• **Goal of the exercise**
Would you please write out each of the entries below exactly, omitting pictures?

• **Supplied entries**
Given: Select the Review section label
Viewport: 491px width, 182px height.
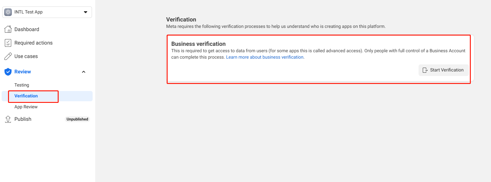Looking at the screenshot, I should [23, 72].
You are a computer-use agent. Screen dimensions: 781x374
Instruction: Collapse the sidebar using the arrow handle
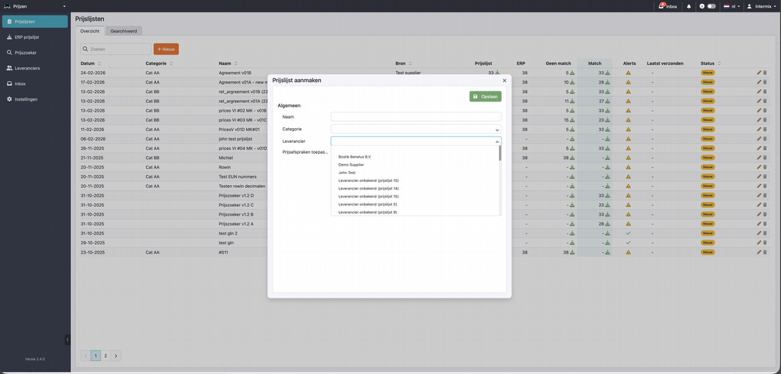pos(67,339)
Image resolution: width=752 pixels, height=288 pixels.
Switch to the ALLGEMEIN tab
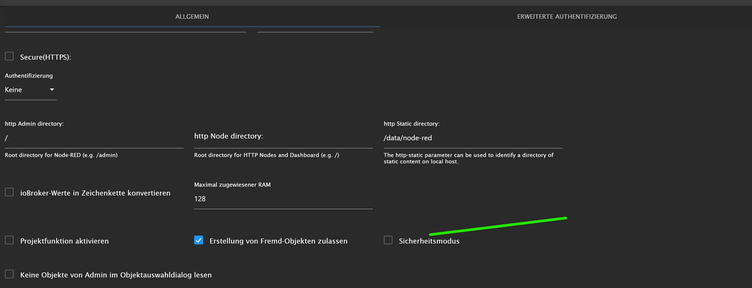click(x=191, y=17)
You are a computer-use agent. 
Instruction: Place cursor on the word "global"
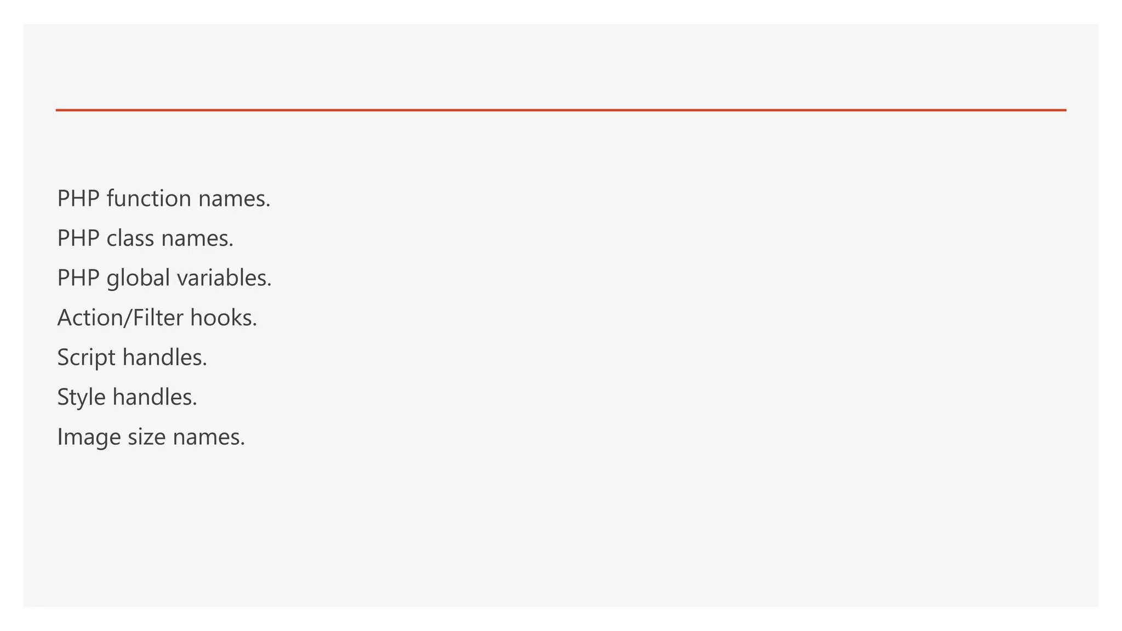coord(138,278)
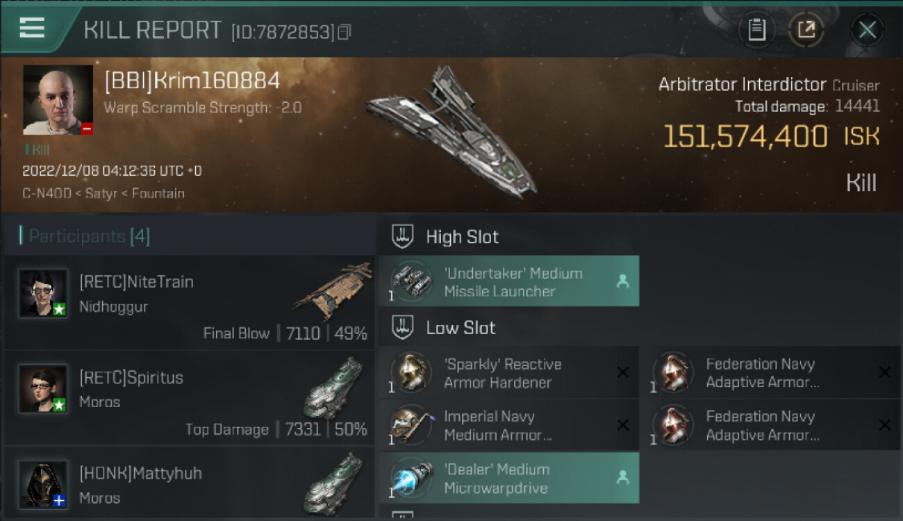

• **Solution for this task**
Given: Select the Review section label
Viewport: 491px width, 182px height.
Looking at the screenshot, I should [23, 72].
You are a computer-use agent. Screen dimensions: 781x374
Instruction: Collapse the sidebar using the arrow handle
pos(67,339)
Image resolution: width=752 pixels, height=288 pixels.
Switch to the ALLGEMEIN tab
click(x=191, y=17)
You are a computer-use agent. 
Instruction: Place cursor on the word "global"
coord(138,278)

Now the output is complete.